• **Instructions**:
(a) Answer these questions from the passage on Krauss and metaphysics, one per line:
(i) According to the passage, how does A Universe From Nothing say matter comes into being?
(ii) What do philosophers like David Albert say still constitutes "somethingness"?
(iii) In his half-apology, what does Krauss tell those who impose their definition of reality abstractly to do?
(b) Extend the passage on Krauss and metaphysics, picking up after its final sentence.

Similarly, the physicist Lawrence Krauss more recently criticized philosophical investigations into the nature of being and non-being, or metaphysics, more broadly, in the wake of the publication of his book A Universe From Nothing, which provides theories and evidence that matter spontaneously creates itself from quantum fluctuations and gravitational forces. In review of his book, philosophers like David Albert note that the laws of nature and quantum strings still constitute “somethingness,” in reply to which Krauss claims that there is a difference between the “nothingness of philosophy” and the “nothingness of reality.”
Krauss’s scathing dismissal of metaphysics drew some scorn from contemporary philosophers, and in reply Krauss half-apologized, snidely stating, “So, to those philosophers I may have unjustly offended by seemingly blanket statements about the field, I apologize. I value your intelligent conversation and the insights of anyone who thinks carefully about our universe and who is willing to guide their thinking based on the evidence of reality. To those who wish to impose their definition of reality abstractly, independent of emerging empirical knowledge and the changing questions that go with it, and call that either philosophy or theology, I would say this: Please go on talking to each other, and let the rest of us get on with the goal of learning more about nature.”

• **Dataset extract**:

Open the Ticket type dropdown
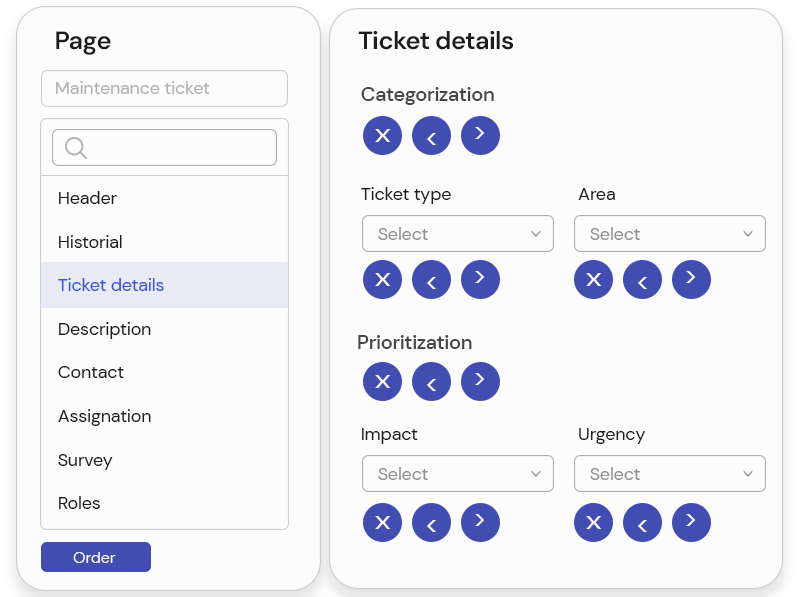Image resolution: width=800 pixels, height=597 pixels. point(457,234)
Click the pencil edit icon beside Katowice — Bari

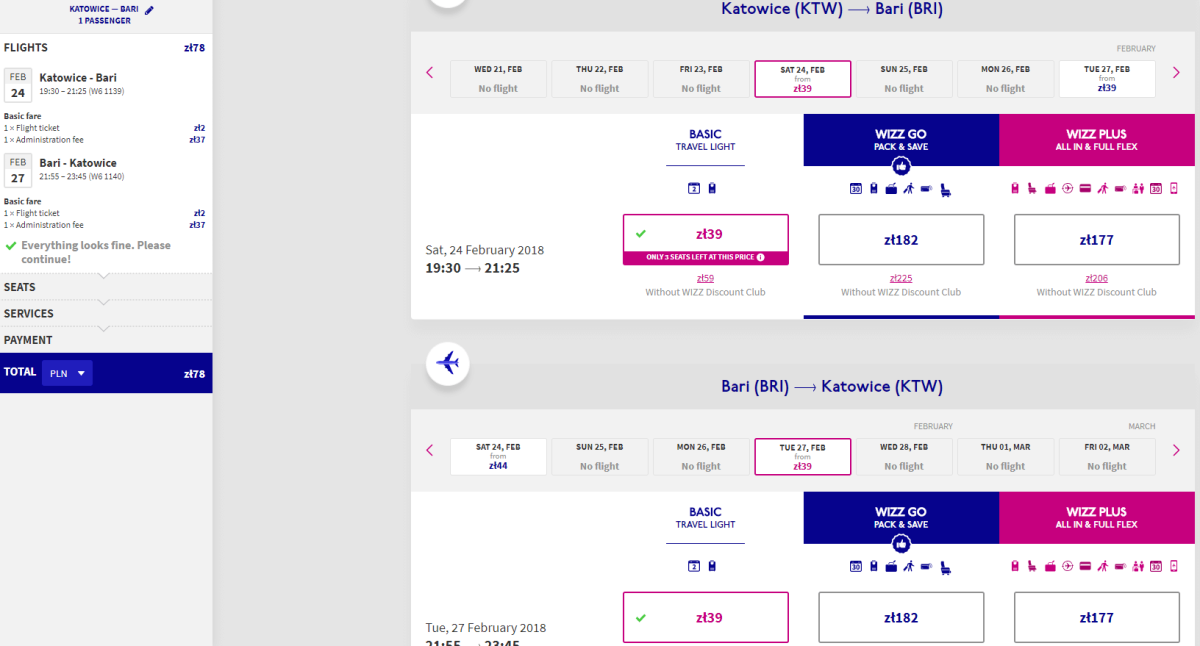click(150, 10)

• **Outputs in order**:
(a)
(i) Matter spontaneously creates itself from quantum fluctuations and gravitational forces.
(ii) The laws of nature and quantum strings.
(iii) To go on talking to each other and let the rest of us get on with the goal of learning more about nature.

(b)
Of course, Krauss’s ideas rely on a materialist worldview, as well as an evidentialist one, materialism and evidentialism both being philosophies, grounded in historical dialogue. In the realm of modern scientism, peddled by the so-called New Atheists (most famously Richard Dawkins), there is no room for a reality outside of the objective.
Now, on that note, I want nothing more than to hark back to Kierkegaard’s views on the two “insanities,” one of which is objective madness: being so utterly enamored with and taken over by the objective world that subjectivity no longer matters. Subjectivity dies under the purview of scientism, as do mentalism, idealism, existentialism, and various other philosophies which assert the existence of subjective realities that can exist alongside objectivity. The death of subjectivity is a terrifying concept. It is not the business of science to become so imperialistic as to deny all other forms of knowledge and understanding as “pseudo-science” or flat-out wrong. Science is a beautiful tool that, alongside philosophical domains such as ethics, aesthetics and, yes, even metaphysics, helps to build upon humanity’s heritage of coming to terms with and understanding the world. If we are to leave it to science to determine what is ethically right or wrong (as Dawkins suggests, at least to a degree) via biology, neuroscience, etc., are we really doing morality a favor? How can science so finely tune our ideas as to tell us what is right and wrong in every sense or context? Or, more broadly, how can science truly distinguish being from non-being, or categorical ontologies? Take those presented by Sartre, who made a distinction between different types of “being,” describing the nature of being for objects and subjects as fundamentally different. For scientism, since there is no empirical evidence for these states in a purely objective world, Sartre is simply wrong. He doesn’t “keep up with science,” as Hawking would proudly assert.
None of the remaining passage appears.